2) Specificity. All kinds of machine learning methods, such as unsupervised learning, supervised learning, and semi-supervised learning, can all be adapted to LIBS analysis. Although machine learning is effective for LIBS data processing and modeling, the same algorithm may have different analytical capabilities for samples with different matrix features. There is no general machine learning to solve all the LIBS problems. The selection of machine learning algorithms depends on specific application requirements. Therefore, selecting and optimizing machine learning algorithms is very important for LIBS analysis to achieve optimal analytical performance. When a single algorithm cannot meet these requirements, multiple algorithms can be combined, or a hybrid algorithm based on physical principles and machine learning can be established. When all above methods cannot meet these requirements, an improved or a new machine learning algorithm should be developed.
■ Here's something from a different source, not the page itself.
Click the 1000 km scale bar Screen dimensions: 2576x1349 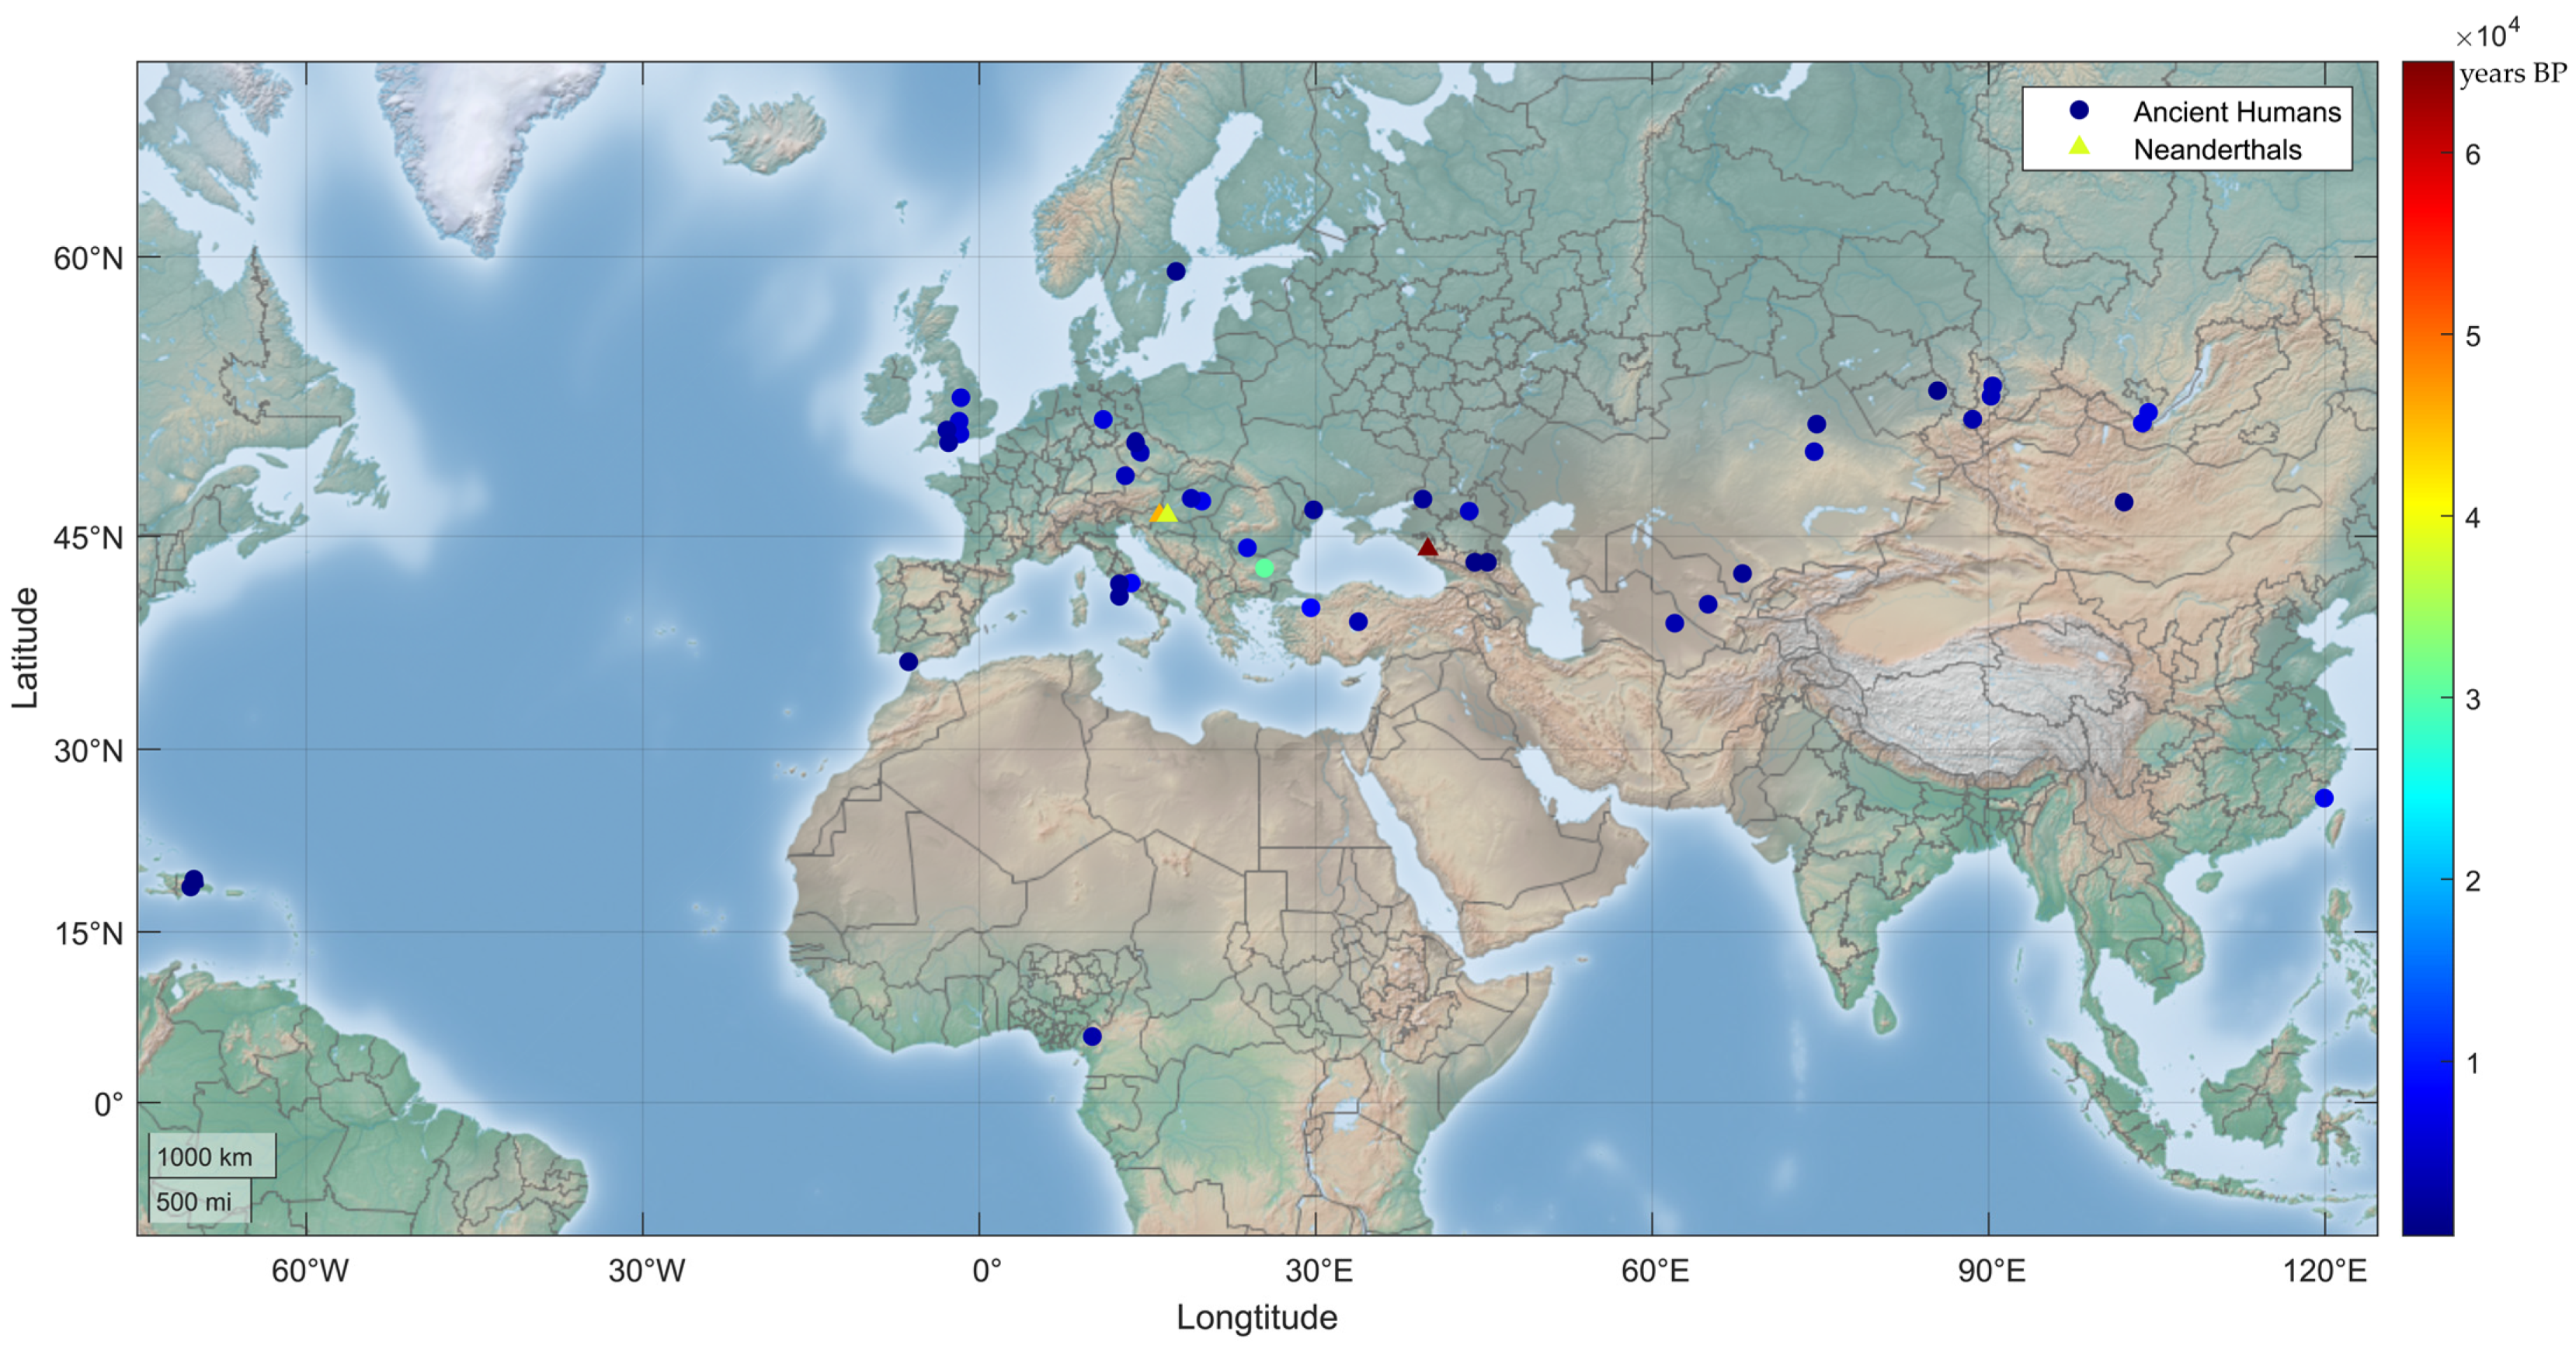pos(212,1157)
3) Selectivity. Although early machine learning was only used to solve the problem of multivariate simultaneous analysis, the application of the LIBS technique combined with machine learning methods gradually increased in terms of classification and regression analysis. An increasing number of studies indicate that combining different machine learning algorithms at different stages of LIBS data analysis is a new trend. Some methods may be very effective in preprocessing, but others may be beneficial for modeling, which includes classification and quantification. Therefore, selecting different methods at different stages is also very important and worth further research.
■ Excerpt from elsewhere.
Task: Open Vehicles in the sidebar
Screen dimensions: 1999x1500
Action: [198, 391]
4) Limitation. Although machine learning is excellent in assisting LIBS analysis, it is not omnipotent. The insufficient number of samples and lack of physical principles make the model based on machine learning methods less robust, making it difficult to obtain accurate quantitative analysis of unknown samples outside the training set. Therefore, in the process of using machine learning algorithms, its limitations should also be fully recognized. If machine learning algorithms are abused for LIBS analysis regardless of physical mechanisms, it will result in the obtained material types or element contents not being related to the characteristic spectral information of their constituent elements, but may be related to information from noise, background, interference, or even pollutants.
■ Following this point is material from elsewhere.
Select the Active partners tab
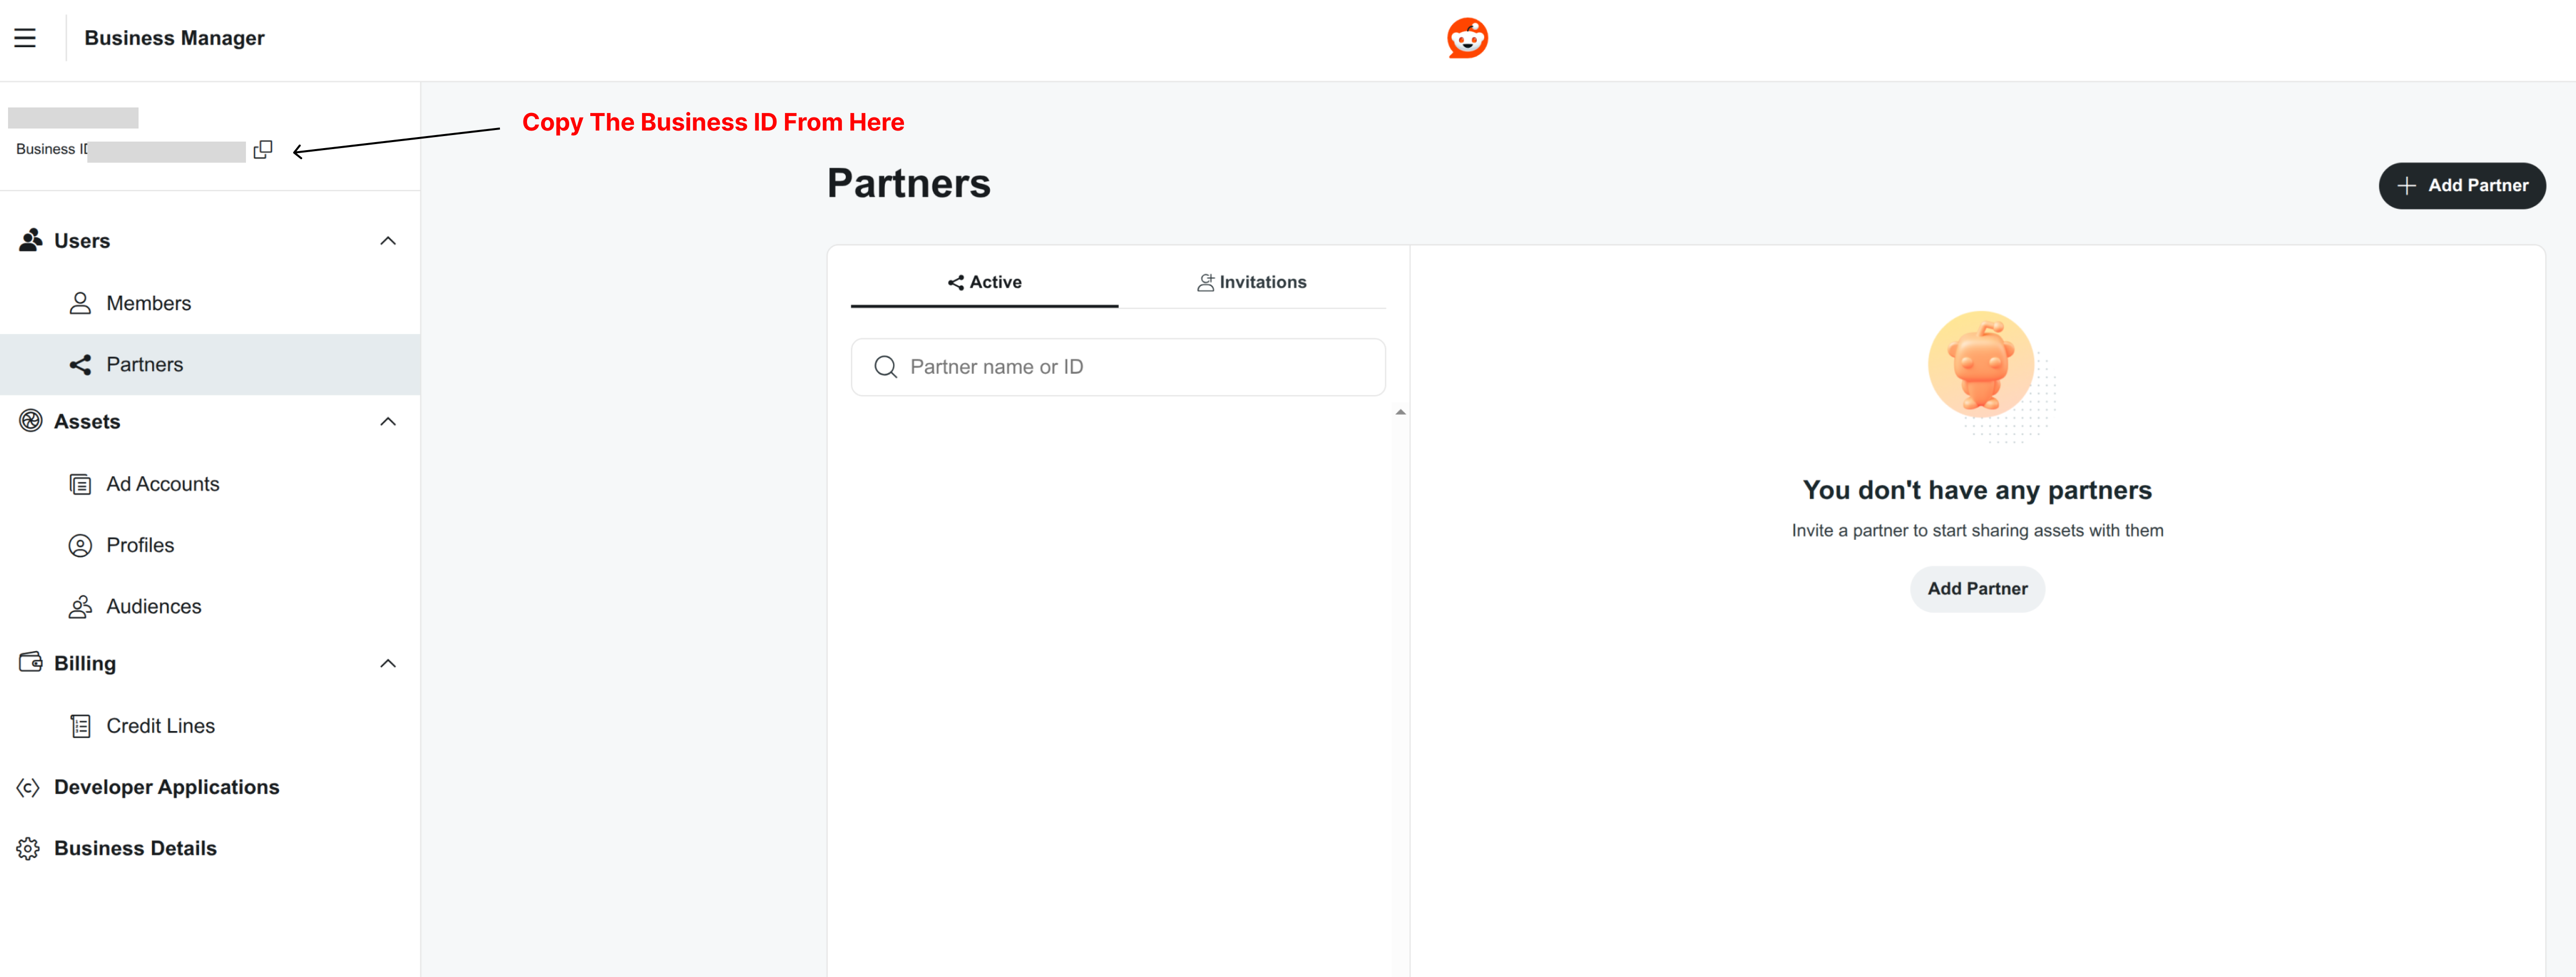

5) Prospects. At present, although the machine learning has been proven to improve the analytical performance of LIBS, it depends on the specific applications. The reason is that the current training data is not enough for accurate prediction when the sample to be tested is unknown. The potential for overtraining is significant with LIBS spectral data, resulting in calibration or classification models that are less robust than even univariate models. Therefore, the future big model might provide a promising way to break the current limitations, the model will have better adaptability to uncertain factors such as matrix effect, self-absorption effect, noise interference, and equipment parameter drift. However, robust analytical models require a large number of training samples, and how to process massive spectral data is also an important problem to be studied in the application of machine learning algorithms in LIBS.